**STORED DATA:**

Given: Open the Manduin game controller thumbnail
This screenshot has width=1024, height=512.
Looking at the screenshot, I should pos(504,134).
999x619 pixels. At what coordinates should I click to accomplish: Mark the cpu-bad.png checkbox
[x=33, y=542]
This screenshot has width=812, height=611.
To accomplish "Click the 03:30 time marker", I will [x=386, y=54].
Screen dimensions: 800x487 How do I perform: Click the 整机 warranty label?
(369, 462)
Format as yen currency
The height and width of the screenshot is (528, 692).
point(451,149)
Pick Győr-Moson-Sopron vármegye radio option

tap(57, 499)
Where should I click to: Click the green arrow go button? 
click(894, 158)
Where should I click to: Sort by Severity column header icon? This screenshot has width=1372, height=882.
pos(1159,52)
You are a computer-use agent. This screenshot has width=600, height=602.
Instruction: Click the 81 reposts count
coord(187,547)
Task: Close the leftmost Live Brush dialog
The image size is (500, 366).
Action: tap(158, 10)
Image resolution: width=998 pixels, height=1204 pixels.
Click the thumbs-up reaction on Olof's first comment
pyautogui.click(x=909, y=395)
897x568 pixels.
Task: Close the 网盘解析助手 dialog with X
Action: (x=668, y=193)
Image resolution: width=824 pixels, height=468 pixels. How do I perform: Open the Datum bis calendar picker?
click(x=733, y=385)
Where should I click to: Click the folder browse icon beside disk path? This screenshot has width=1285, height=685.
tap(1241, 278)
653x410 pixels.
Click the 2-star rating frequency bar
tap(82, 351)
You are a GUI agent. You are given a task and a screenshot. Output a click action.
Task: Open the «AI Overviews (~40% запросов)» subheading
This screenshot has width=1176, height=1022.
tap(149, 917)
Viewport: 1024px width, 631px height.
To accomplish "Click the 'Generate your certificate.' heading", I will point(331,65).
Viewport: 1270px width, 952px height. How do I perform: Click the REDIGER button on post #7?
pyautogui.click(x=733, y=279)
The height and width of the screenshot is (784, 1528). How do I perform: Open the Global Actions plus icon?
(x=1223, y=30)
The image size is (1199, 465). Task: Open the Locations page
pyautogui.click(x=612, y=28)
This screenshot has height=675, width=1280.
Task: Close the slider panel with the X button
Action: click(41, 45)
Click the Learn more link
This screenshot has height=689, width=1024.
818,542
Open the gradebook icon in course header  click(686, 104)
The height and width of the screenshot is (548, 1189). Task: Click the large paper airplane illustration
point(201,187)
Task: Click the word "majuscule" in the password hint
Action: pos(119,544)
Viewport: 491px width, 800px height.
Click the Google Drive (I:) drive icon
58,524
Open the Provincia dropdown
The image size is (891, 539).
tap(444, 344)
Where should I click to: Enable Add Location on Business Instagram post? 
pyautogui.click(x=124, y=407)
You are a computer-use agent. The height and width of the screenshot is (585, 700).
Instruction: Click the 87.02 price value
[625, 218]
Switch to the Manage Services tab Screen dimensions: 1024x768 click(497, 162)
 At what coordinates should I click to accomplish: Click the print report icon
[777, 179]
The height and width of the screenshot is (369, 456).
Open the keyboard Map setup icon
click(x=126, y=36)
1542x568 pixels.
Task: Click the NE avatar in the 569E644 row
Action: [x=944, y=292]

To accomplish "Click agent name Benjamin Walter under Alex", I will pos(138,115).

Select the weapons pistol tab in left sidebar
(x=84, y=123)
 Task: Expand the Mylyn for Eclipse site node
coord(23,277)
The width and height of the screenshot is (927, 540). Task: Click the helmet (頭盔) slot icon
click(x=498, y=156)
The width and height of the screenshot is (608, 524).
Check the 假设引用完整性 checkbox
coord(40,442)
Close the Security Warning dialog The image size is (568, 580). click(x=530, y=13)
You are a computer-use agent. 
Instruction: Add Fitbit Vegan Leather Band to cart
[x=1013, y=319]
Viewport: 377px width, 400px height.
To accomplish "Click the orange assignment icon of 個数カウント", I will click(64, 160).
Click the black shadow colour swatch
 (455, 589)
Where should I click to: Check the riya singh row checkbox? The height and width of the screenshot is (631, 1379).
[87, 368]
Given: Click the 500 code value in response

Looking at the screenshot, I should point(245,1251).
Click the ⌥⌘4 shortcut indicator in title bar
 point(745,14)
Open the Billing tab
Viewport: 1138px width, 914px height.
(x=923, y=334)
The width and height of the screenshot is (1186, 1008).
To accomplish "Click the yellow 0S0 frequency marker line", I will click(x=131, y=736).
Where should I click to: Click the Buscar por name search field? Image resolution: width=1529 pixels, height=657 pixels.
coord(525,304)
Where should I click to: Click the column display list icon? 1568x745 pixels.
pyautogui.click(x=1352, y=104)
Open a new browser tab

**EXERCISE DESCRIPTION:**
Copy all lines in the listing above where the string "marker" appears.

**SOLUTION TO THIS EXERCISE:**
To accomplish "Click the 03:30 time marker", I will [x=386, y=54].
To accomplish "Click the yellow 0S0 frequency marker line", I will click(x=131, y=736).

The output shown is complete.